Why should I blame her that she filled my days With misery, or that she would of late Have taught to ignorant men most violent ways, Or hurled the little streets upon the great, Had they but courage equal to desire? What could have made her peaceful with a mind That nobleness made simple as a fire, With beauty like a tightened bow, a kind That is not natural in an age like this, Being high and solitary and most stern? Why, what could she have done, being what she is? Was there another Troy for her to burn? —W. B. Yeats, "No Second Troy"
Yeats dedicated the above backhanded compliment of a poem to Maud Gonne, a woman he would have wanted to possess but never could, by comparing her to Helen of Troy. In the poem, “being what she is” —an unnatural beauty for the age— Gonne is described as blameless for her actions and their effects. Her agency as a revolutionary —and, understatedly, as a woman capable of choosing a lover— is taken from her, horseshoeing her into a figure of maximal objectification and devotion. She is the right woman —indeed, the perfect woman— on the wrong scale; not uniting a heroic generation —even through betrayal— but appealing to the worst and most violent in “ignorant men” by siding with them, by teaching them. She is, in brief, a flag in the wind to an anarch —all meaning and, given the context, no sense—.
I have done some previous writing on Helen at the tailend of my essay on Clemente Palma’s XYZ, and alluded to her beauty as a cautionary detonator in On Art Considered as a Non-State Actor. I continue to find her both important and importantly misunderstood.
For one, Helen connects to doubles and to simulacra in exceptionally interesting ways. As I wrote in 2017:
Isn’t Helen, the impossible woman hatched from an egg, whose kinetic beauty launched a thousand ships, the greatest eidolon in Western myth? [We’re] left with Helen as perhaps the most hermetic woman in mythology: a near un-character that —as Marlowe and Goethe both knew— was a wildcard for Beauty and could, as a result, be held up as a worthy patroness of shades.
[As] with Palma’s replicate divas, [even] the authenticity of (a single) Helen is secondary: Euripides wrote that the raptured queen remained in Egypt whilst sending a decoy to Troy, implying that the Iliad could have been waged over a double —or a hologram.
Helen is foremostly an affront to the imagination.
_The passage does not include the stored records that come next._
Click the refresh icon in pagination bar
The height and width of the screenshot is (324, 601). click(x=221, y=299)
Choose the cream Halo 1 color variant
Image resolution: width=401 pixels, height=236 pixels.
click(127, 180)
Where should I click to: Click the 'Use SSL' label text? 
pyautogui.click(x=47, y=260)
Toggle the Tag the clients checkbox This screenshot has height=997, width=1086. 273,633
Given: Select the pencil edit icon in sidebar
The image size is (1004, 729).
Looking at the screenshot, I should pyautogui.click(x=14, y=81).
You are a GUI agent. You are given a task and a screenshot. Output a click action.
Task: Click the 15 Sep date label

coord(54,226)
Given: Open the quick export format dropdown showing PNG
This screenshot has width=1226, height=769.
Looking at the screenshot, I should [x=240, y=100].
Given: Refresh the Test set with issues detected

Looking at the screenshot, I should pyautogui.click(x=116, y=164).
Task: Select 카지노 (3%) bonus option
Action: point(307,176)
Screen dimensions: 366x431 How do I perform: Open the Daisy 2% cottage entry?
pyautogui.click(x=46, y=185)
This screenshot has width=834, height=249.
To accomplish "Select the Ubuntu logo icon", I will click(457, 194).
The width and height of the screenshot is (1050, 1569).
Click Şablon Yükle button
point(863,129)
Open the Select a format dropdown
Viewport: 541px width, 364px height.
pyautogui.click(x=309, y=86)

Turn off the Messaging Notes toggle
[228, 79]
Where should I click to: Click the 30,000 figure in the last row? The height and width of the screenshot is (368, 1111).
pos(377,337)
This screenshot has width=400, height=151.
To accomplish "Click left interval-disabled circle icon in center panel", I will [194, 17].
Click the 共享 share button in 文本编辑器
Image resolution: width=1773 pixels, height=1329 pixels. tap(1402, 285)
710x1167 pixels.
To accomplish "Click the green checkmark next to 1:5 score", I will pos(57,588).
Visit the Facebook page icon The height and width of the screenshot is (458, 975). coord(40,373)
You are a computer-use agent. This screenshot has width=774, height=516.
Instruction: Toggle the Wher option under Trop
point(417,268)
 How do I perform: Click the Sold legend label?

She is unimaginably beautiful, which is why all representations of her fall short. Alonso is fond of saying Helen should be represented like a gorgon; by which I mean, without one being able to see her directly. She should be masked or veiled or turned away at all times. If I ever commission one painting, it will be that one: one of a phantasm.
Helen’s beauty is an aberration. Here is a monster of pulchritude who was first kidnapped by Theseus at the tender age of 10. The semidivine daughter of Zeus and Leda, wife of Tyndareus, she is the start of the end of her world. Her elopement with Paris is an apocalyptic trigger equivalent to the murder of Baldr in Norse myth.1
This is the other, perhaps more significant level, in which Helen challenges the contemporary imagination, as even on the matter of her rapture, it is unclear whether she is kidnapped or made to fall in love with Paris through Eros, or if she does so —love and leave— out of her own free will. Her motivations are always, necessarily, irrelevant —not even obscure.2 In a sense, she is the antithesis to Scheherazade: she tells no stories. She provokes bloodshed; Scheherazade avoids it. They are both loved by kings, but Scheherazade has to earn that king’s love over a thousand and one nights of storytelling, whereas it takes seconds for all the Achaean kings to love Helen.
Despite her infidelity and its consequences, Helen is not punished, but eventually taken back by Menelaus. She cannot be rejected, in the same way in which she cannot be recalled. She is forgiven by force of necessity, which is the same force that establishes her guilt/lessness. Hers is a genius with no agency —her purpose is served by simply “being what she is”.
There is no truth to her other than this; but it is a great truth. She is beauty, which is not value-oriented. There’s nothing more for her to be.
Gustave Moreau. Helen at the Scaean Gate. 1888. Oil on canvas. Musée Gustave Moreau, Paris.
Troy and Ragnarok have in common that they are the climaxes of their respective mythologies; both civil wars among gods. These are not foundational, cosmogenetic wars, but total, final wars. They are effectively the ends of their respective worlds. Do note that Ragnarok has yet to happen, while Troy already has.
Whereas those of her human sister, Clitemnestra, are not. Clitemnestra has undiluted agency; her motivations being central to the fall of the House of Atreus.